Non a caso il popoloso centro foggiano e il Tavoliere tutto sono da sempre conosciuti con l’appellativo di “granaio d’Italia” ovvero di fonte e riserva di quello che Tommaso Fiore definì «oro di Puglia». È così che ancora oggi Cerignola racconta sulla sua stessa innervazione, fisica ed etnografica, una vera e propria epopea del grano, fatta di luoghi, oggetti ed eroi del quotidiano. Gran parte di tutto ciò è ricostruito e riproposto nel Polo Museale Civico (che ospita anche una sezione dedicata a Mascagni), dove accanto ad attrezzi agricoli e suppellettili della vita contadina di un tempo figurano contributi multimediali di grande impatto, come la carrellata di facce di uomini arse dal sole dell’aia, immortalate su vecchie pellicole in bianco e nero. Ogni primo piano è contemporaneamente l’immagine della fatica e la suggestione del luogo in cui questa si spende: una coppola sdrucita corona volti che appaiono arati come terra da semina. Mostrano a ogni tempo la saggezza che è capace di discernere prima di fare, caratteristica di coloro che sanno porre «mente alla spiga, / ch’ogn’erba si conosce per lo seme» (Pg XVI, 113-114), come direbbe quel Dante Alighieri tanto caro al cerignolano Nicola Zingarelli, padre del noto Vocabolario della lingua italiana.
Ma l’eredità maggiormente visibile di questa epopea è rappresentata dal cosiddetto Piano delle Fosse o di San Rocco, una particolarissima area del centro abitato, composta da 625 silos a campana, scavati nella roccia, la cui imboccatura affiora in superficie. Si tratta di un’antica modalità di conservazione del grano, conosciuta a Cerignola già dal XIII secolo ed estesasi nella zona dell’attuale Piano a partire dal ‘500. Ogni fossa granaria è profonda circa 5 metri, con un diametro massimo di 4,5 metri, che si restringe all’imboccatura circolare di superficie sino a 1,25 metri. Le fosse, un tempo tinteggiate a calce all’interno, sono state più spesso poi rivestite di pietra o mattoni. Ciascuna di esse può contenere circa 500 quintali di frumento.
«È come vedere un cimitero in mezzo alla cittadina – racconta curiosamente Antonio Mastricci -, ma è un cimitero di vita ovvero un luogo di riposo del raccolto. Ogni fossa, infatti, è contrassegnata da un cippo in pietra, su cui furono incise le iniziali del proprietario e il numero progressivo del silos. L’imboccatura veniva chiusa da assi di legno, su cui era sparso un cumulo di terra, che permetteva all’acqua piovana di defluire. Oggi queste cisterne sono vuote e appaiono chiuse in superficie con le tecniche originarie.

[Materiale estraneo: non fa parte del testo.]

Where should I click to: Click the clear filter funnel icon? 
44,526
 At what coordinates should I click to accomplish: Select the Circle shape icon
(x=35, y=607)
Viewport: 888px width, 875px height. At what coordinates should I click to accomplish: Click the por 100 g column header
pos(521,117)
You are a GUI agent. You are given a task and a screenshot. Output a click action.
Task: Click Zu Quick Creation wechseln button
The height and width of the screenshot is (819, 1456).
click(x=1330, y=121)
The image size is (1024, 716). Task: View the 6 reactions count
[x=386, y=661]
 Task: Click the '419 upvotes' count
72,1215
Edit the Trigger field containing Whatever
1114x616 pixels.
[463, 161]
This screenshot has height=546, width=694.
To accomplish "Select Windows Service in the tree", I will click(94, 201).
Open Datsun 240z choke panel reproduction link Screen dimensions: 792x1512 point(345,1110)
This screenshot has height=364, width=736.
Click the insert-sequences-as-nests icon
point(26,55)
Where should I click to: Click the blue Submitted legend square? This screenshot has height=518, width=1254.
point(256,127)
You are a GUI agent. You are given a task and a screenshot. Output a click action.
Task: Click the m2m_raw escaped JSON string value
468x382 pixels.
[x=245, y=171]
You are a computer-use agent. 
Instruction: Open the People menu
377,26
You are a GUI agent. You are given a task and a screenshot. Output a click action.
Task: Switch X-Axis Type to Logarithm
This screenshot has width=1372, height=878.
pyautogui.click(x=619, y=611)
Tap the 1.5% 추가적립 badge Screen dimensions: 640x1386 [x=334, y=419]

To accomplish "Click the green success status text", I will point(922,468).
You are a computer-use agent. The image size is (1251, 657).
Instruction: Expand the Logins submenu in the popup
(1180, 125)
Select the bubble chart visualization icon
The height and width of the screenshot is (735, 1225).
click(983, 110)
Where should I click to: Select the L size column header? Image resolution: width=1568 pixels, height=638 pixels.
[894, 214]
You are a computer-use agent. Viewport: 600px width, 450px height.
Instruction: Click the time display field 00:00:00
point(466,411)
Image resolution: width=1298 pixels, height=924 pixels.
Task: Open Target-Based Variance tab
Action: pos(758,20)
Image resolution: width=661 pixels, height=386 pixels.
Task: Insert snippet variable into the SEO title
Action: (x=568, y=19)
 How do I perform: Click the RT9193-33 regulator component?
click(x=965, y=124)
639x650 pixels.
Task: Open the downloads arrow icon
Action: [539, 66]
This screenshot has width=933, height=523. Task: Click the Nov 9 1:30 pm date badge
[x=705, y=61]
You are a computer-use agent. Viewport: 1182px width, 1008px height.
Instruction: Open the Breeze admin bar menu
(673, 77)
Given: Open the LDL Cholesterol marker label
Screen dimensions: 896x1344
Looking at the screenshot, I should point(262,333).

So, però, di una fossa ubicata in una zona distante dal Piano, che è ancora oggi usata come magazzino. Nelle adiacenze del Piano, conserva invece tutta la sua suggestione il blocco delle Dieci Fontane, che serviva come abbeveratoio multiplo dei cavalli che trainavano i carichi di grano verso lo scarico in fossa».
Il prelievo tradizionale del grano dai silos di pietra era una sorta di rituale, frammisto di tecnica ed empirismo contadino. Ne erano protagonisti i cosiddetti sfossatori, che Tommaso Fiore definì un brulicante «popolo di formiche». Sull’imboccatura veniva montato un paranco in legno, che sorreggeva una carrucola, utile a far viaggiare da dentro a fuori la fossa un mastello colmo di grano, della capacità di circa 45 litri. «Una volta che la cisterna fosse stata svuotata nella parte superiore – aggiunge Mastricci – per avere la certezza che ci fosse aria all’interno, veniva calata una candela accesa, e in base alla permanenza della fiamma si capiva sin dove si potesse scendere con sicurezza, poiché solo in presenza di ossigeno la candela non si sarebbe spenta».